Provided data –

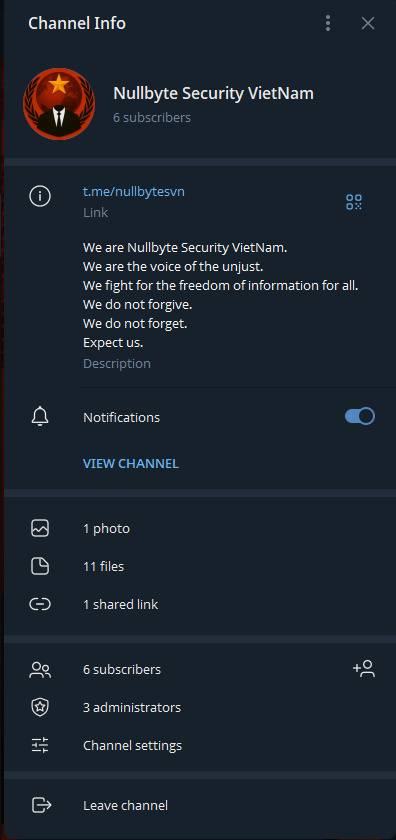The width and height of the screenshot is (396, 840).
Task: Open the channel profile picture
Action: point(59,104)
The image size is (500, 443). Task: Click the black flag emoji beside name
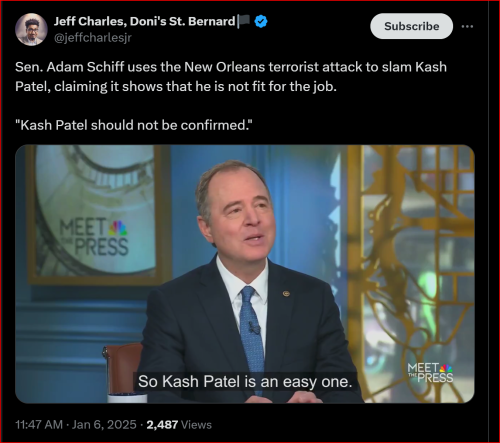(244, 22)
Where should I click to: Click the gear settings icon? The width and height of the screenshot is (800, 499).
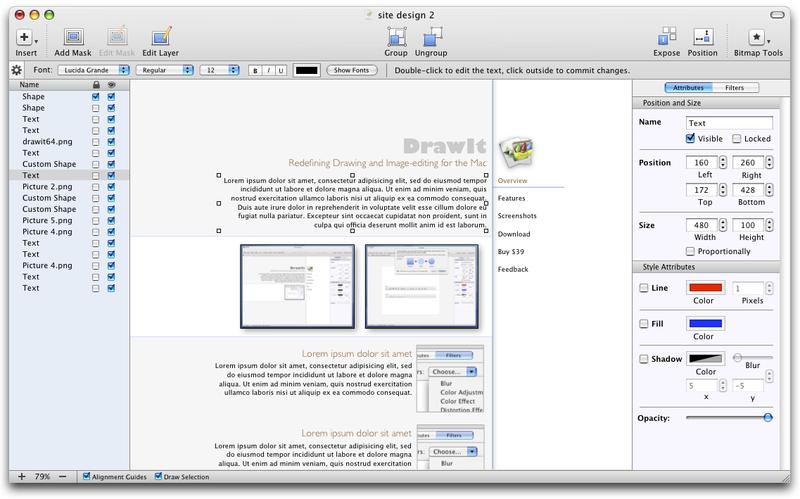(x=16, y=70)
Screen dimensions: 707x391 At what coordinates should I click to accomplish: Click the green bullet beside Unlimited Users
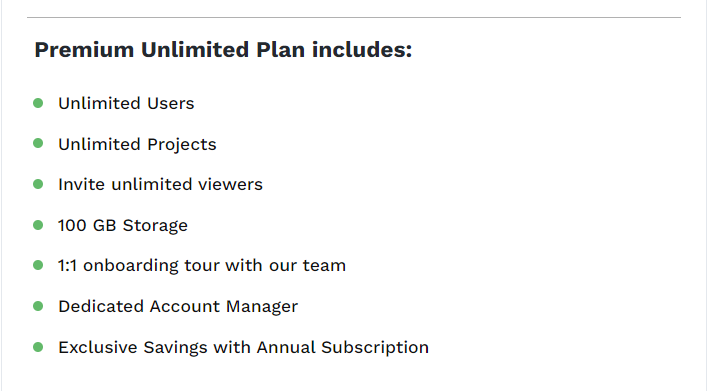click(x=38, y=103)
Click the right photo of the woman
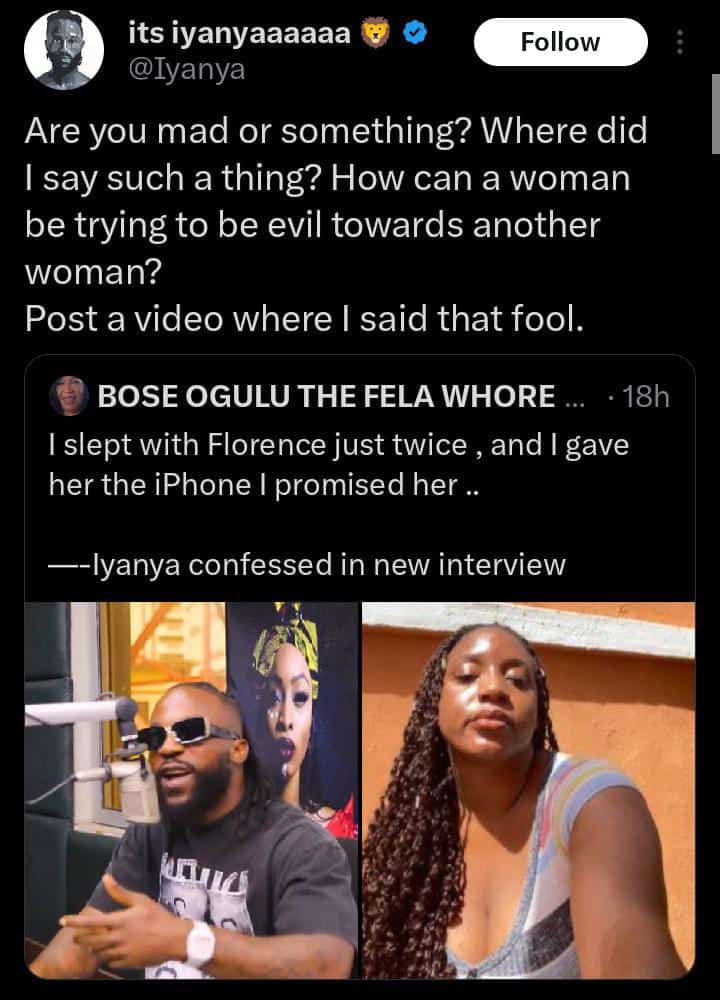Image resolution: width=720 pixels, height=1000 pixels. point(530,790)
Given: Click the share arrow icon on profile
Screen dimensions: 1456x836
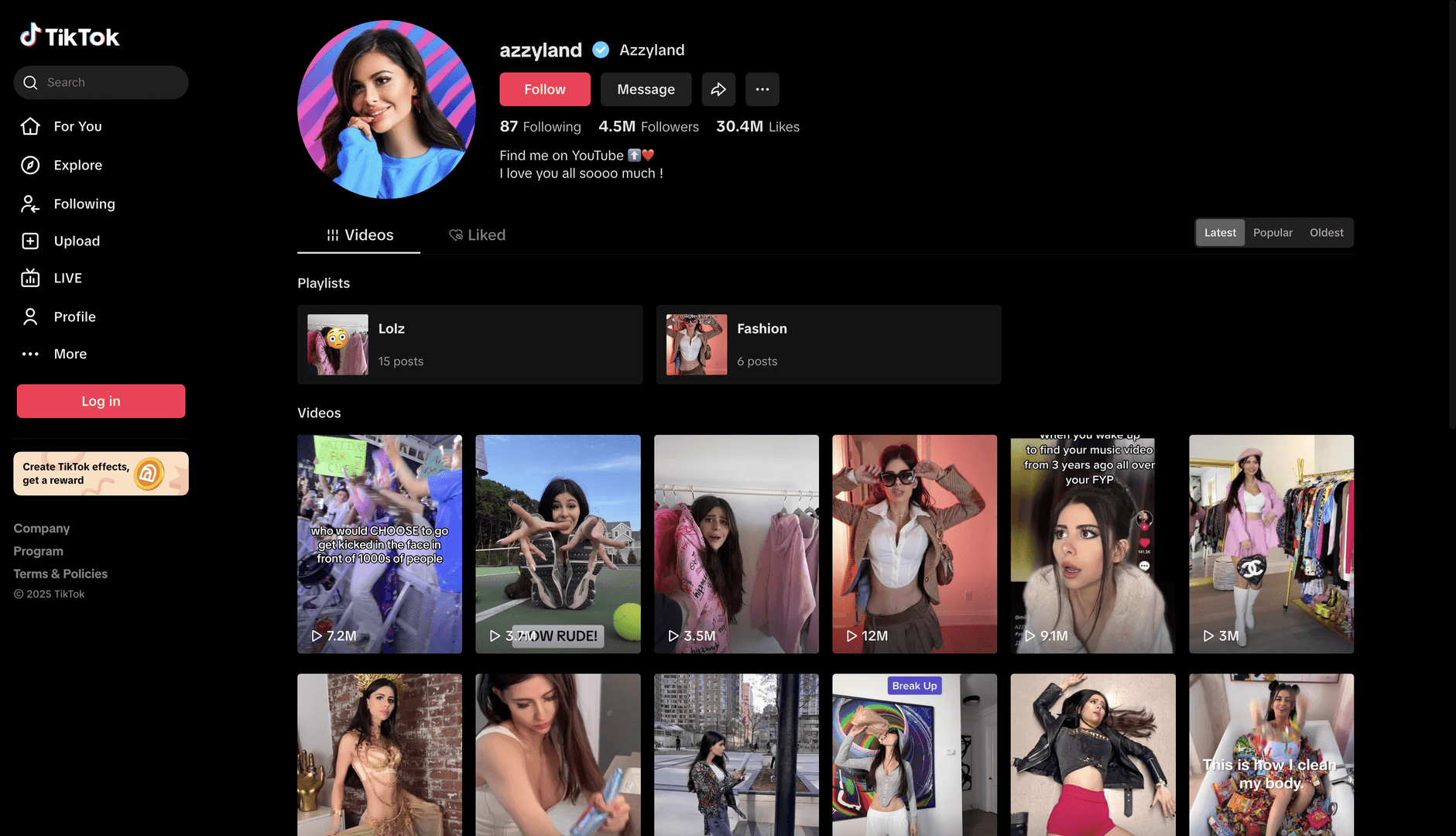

---

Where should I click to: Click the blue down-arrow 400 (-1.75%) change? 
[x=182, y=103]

What this task involves –
Everything above from the line that has "Click the right photo of the woman" down to the line that has "Screen dimensions: 1456x836" should be output exactly, with both of those lines included. Leave the pictures behind.

Task result –
Click the right photo of the woman
Image resolution: width=720 pixels, height=1000 pixels. point(530,790)
Given: Click the share arrow icon on profile
Screen dimensions: 1456x836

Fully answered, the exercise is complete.